この目が俺は苦手だ。真っ直ぐで本当にその気持ちだけを率直に伝えてくる。
「分かった。頼むよ。二条さん」
そして、俺は負けてしまうのだ。二条さんのことなら信じていいんじゃないかと思って。
「はい、任されました。腕によりをかけて作ります。あ、そうだ。後で契約書書きましょうか?」
「必要ないだろ」
「そうですか? 星宮くんのことなので明日になれば忘れたーとか言いそうで不安なんですけど」
「確かに、言いそうだな。

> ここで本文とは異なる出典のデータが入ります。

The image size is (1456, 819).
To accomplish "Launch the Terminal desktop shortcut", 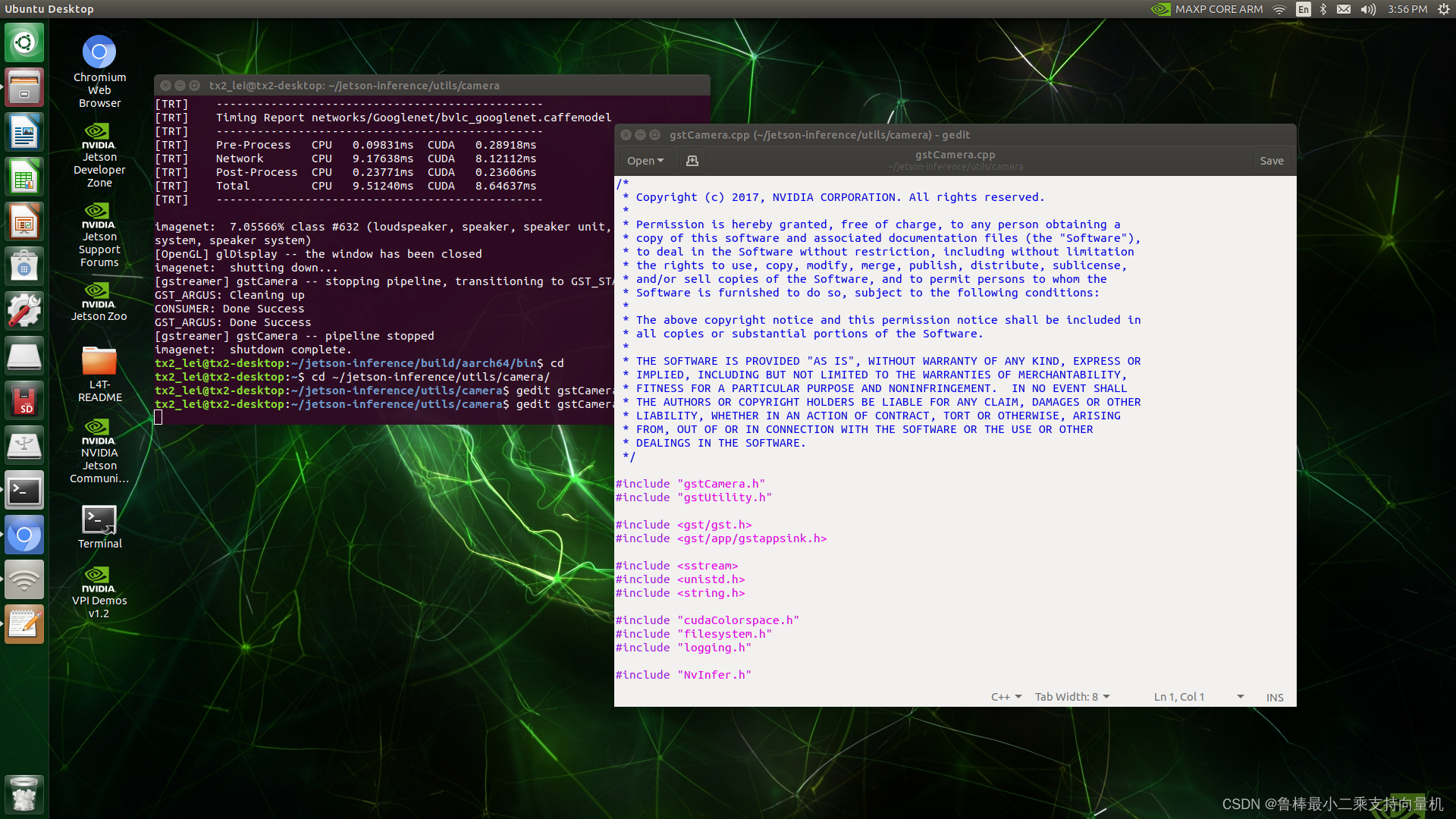I will coord(99,521).
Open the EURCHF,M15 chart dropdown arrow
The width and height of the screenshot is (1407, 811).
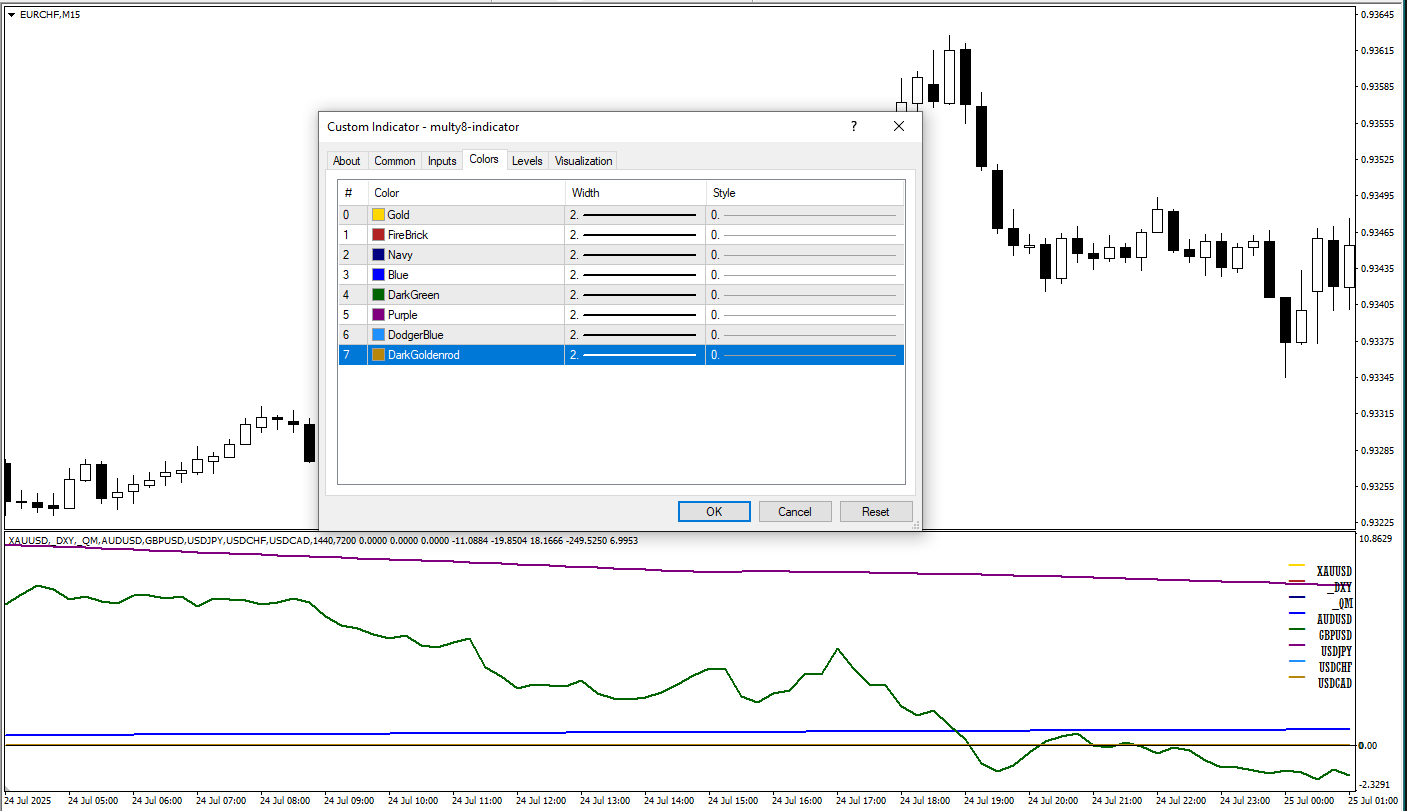tap(11, 14)
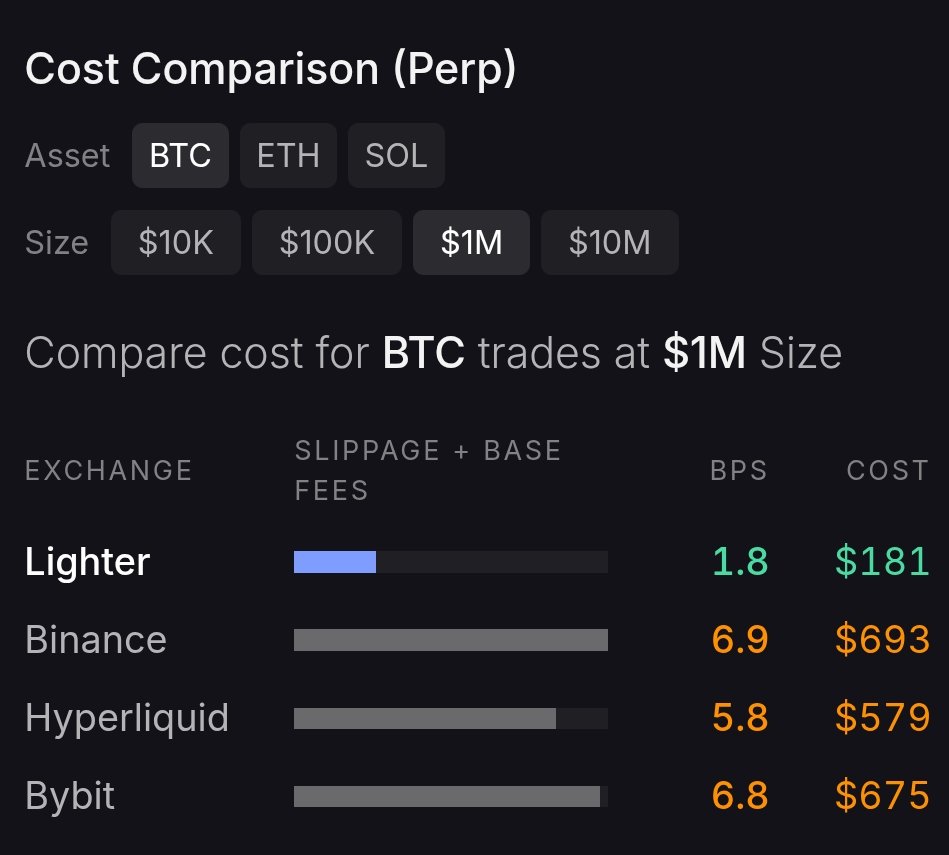The image size is (949, 855).
Task: Click the Lighter exchange row name
Action: [x=87, y=562]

でも、二条さん相手には言わねーよ」
「本当ですか?」
「ほんとほんと。二条さんとの約束は忘れない」
「ふふ、信じてますからね」
「あいよ」
俺が照れていることを知っているかのようにクスクス笑う二条さん。その笑顔を見せられたら忘れたくても忘れられないだろ、と文句を言ってやりたくなった。言わないけど。